The Greek here for “womb” (koilia) means “belly” or “stomach.” It’s the same word used of the snake in Genesis, for instance, which is punished to walk on its belly. Because snakes don’t have wombs, contexts like this show us that the Greek word is more general than “womb.” But “womb” is still a reasonable translation. And certainly we know that the “child” was in the womb, not some other part of Elizabeth’s anatomy, even if the original text was less clear.
The “child” here (brefos) probably refers literally to what we might now call an infant. But, like the (well accepted) shift from “stomach” to “womb,” I think we should translate this as “fetus.” Even if I’m wrong, though, I don’t think this word has much to do with the status of a fetus, for reasons I’ve already pointed out — in particular, the general way in which words are disconnected from the time at which they apply. (This is why the “child” in a woman’s womb in Leviticus similarly doesn’t tell us about the status of a fetus.)
What about the leaping? What was this child or infant or fetus doing?
The Greek is skirtao, and here we find a surprise. That Greek verb is used elsewhere almost entirely in two (related?) contexts: figuratively, and of fetuses.
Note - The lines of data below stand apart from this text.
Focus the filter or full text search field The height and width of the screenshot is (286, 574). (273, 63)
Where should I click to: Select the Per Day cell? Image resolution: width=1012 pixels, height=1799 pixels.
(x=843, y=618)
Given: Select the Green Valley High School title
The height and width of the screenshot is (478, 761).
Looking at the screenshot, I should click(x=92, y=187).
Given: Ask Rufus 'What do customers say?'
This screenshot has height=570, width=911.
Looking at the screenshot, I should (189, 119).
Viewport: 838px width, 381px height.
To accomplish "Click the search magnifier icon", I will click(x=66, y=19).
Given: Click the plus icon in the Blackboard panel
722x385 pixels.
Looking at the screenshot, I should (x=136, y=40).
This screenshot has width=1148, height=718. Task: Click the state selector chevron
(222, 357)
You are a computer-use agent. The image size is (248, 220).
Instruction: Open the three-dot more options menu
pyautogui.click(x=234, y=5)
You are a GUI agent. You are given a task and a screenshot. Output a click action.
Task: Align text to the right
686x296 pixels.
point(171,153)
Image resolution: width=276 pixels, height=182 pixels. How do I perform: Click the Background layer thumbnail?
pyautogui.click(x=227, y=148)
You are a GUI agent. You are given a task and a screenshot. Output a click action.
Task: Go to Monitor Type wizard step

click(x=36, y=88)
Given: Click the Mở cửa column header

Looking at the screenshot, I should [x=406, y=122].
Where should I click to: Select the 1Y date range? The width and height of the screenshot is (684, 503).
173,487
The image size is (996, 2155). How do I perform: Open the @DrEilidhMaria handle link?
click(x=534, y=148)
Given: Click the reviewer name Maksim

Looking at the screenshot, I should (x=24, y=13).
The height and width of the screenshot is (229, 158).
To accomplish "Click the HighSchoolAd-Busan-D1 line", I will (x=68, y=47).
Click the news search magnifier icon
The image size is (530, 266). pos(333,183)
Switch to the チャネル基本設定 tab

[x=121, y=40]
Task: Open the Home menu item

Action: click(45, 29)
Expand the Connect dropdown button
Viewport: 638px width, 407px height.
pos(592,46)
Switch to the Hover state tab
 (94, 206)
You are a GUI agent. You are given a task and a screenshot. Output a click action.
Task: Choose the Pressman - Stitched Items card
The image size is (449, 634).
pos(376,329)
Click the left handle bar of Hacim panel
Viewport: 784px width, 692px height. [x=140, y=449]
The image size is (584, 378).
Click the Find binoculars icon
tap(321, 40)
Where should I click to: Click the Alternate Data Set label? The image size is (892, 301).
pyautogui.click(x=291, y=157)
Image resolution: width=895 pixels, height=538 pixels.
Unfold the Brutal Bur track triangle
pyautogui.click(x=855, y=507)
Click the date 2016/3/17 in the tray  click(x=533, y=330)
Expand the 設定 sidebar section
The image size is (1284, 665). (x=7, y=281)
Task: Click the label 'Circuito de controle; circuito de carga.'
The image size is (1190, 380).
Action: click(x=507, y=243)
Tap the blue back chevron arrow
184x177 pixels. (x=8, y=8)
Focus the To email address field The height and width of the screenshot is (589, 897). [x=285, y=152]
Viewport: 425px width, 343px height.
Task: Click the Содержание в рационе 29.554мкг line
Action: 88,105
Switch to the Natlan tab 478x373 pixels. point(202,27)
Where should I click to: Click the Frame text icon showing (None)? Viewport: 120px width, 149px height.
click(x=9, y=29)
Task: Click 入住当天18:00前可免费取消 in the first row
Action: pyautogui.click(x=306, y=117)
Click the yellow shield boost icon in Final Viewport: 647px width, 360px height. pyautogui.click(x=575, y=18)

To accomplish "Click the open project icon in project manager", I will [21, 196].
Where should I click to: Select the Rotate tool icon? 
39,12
In Genesis 25:22, Rebekka’s twin children “struggled together within her.” That’s skirtao.
In Psalm 114 (verses 4 and 6), mountains “skip”; in Wisdom 17:19, animals whose running is invisible “leap”; in Malachi 3:20, those who revere God’s name shall “leap” like calves; in Jeremiah, plunderers “frisk about” like a cow; and in Luke 6:23, God’s chosen should rejoice and “leap for joy.” All of those are skirtao in Greek. (Joel 1:17 uses the verb, too, but in a translation that doesn’t accord perfectly with the original text.)
So it looks like “leap” is only one possible translation, and probably not even the best. Perhaps “moved in the way that fetuses do” would be better. Or maybe “leaped for joy” in the same metaphoric sense of the English phrase, which indicates joy but not necessarily actual leaping.
One thing is certain, though. If we go with the NRSV translation of “leap,” we must understand the language figuratively. While fetuses can shift, kick, and otherwise move, actual physical leaping is beyond their ability.